**Exercise goal:**
Copy, word for word, the lines of the entries below between the one with "Open the Сигналы" and the one with "Tap the blue", inclusive, and leave out everything else.

**Supplied entries:**

▬▬▬▬▬▬▬▬▬▬

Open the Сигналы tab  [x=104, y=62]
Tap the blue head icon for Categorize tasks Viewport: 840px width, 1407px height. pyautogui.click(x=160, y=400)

▬▬▬▬▬▬▬▬▬▬

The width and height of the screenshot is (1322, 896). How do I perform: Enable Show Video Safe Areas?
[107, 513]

▬▬▬▬▬▬▬▬▬▬

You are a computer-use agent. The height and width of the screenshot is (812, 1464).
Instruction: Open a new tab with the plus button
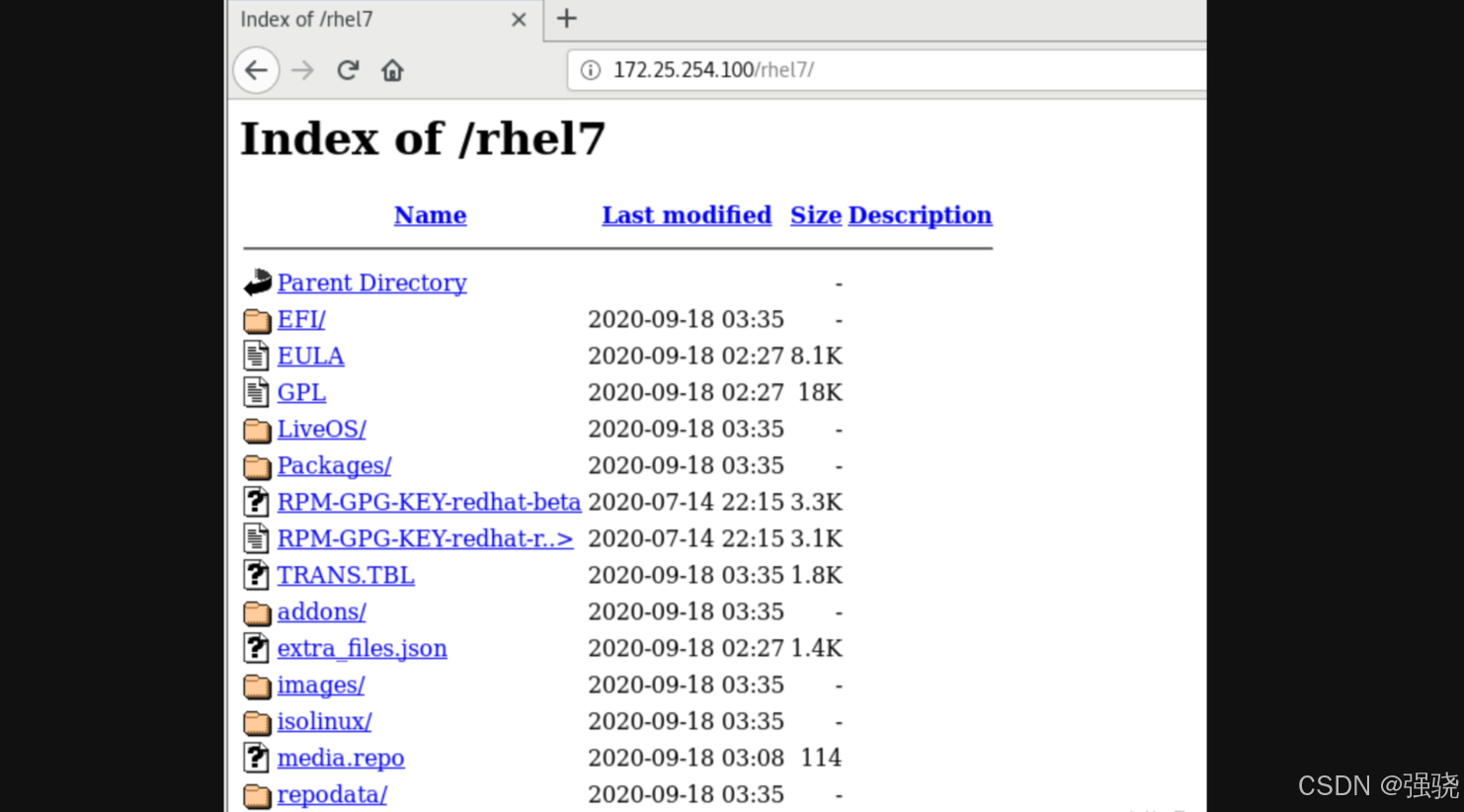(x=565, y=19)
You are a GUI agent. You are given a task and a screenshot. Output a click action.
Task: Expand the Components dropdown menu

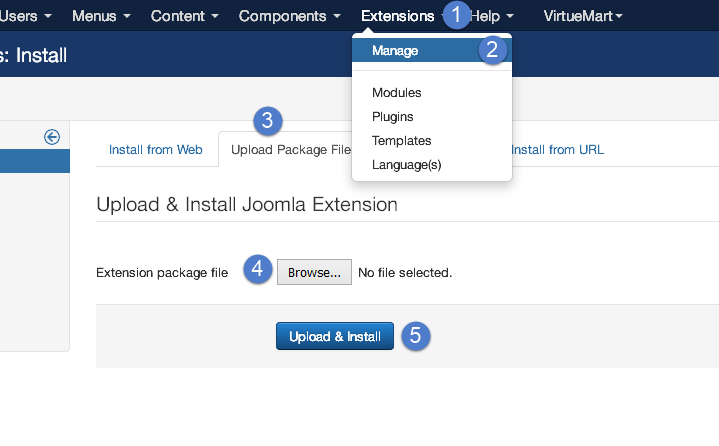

▬▬▬▬▬▬▬▬▬▬

**Response box:**
Open the Сигналы tab  [x=104, y=62]
Tap the blue head icon for Categorize tasks Viewport: 840px width, 1407px height. pyautogui.click(x=160, y=400)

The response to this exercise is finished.